Costumo ouvir falar se as opções táticas no futebol e se os esquemas de jogo estão esgotados. Dá para fazer algo novo no futebol ou não?. Talvez dê, dependendo do treinador e do seu nível de conhecimento de regra. Não estão exauridos novos sistemas, se repensarmos as possibilidades e permissões das regras do futebol.

O Atlético Mineiro inova, naquilo que é uma necessidade não percebida pelos clubes e se torna uma modernidade. Teremos novos anúncios de contratação de ex-árbitros em comissões técnicas? Abrir-se-á um novo campo de trabalho? A ideia vingará com bons resultados a médio e longo prazo?

A resposta não sei. Mas torço para que dê certo e desejo o sucesso ao pioneirismo da empreitada de Wagner Tardelli. Boa sorte à ele.

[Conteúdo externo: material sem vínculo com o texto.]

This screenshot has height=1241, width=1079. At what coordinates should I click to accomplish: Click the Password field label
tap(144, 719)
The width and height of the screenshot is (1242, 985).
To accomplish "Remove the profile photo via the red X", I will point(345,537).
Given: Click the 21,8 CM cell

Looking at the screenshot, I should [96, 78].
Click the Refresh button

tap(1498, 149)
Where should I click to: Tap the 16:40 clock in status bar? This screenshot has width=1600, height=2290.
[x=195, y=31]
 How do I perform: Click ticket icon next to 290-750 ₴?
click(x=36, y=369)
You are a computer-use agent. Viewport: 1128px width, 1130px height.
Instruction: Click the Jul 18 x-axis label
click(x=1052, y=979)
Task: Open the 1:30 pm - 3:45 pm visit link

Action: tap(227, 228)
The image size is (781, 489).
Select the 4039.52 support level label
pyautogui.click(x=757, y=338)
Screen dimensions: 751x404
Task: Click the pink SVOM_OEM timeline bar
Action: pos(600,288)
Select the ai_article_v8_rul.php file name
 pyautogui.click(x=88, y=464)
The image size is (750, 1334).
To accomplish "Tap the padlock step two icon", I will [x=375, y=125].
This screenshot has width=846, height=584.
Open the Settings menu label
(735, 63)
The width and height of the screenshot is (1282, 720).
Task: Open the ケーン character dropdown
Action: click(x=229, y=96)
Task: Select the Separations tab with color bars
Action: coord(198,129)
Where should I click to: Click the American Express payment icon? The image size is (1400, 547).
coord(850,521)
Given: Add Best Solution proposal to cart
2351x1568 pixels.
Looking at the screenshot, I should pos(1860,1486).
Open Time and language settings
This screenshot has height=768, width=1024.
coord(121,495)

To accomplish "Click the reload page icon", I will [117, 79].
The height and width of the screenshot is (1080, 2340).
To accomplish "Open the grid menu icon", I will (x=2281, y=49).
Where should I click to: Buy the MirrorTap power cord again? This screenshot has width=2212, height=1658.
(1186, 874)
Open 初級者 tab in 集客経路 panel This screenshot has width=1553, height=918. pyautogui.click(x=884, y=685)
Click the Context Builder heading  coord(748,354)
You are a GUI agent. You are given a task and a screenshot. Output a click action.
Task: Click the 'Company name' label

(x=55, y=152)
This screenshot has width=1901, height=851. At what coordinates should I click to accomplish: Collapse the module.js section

Finalizando, a pergunta inevitável que já surgiu: teria sido a contratação de Tardelli um artifício para a conquista da simpatia de árbitros por parte do clube? Ora, grande bobagem pensar nisso. O árbitro está preocupado em seu trabalho, não em fazer graça para amigo ou simpatizante. O profissionalismo deve estar acima de tudo, e sua carreira e desejo próprio de realização comprovam esse pensamento no meio da arbitragem.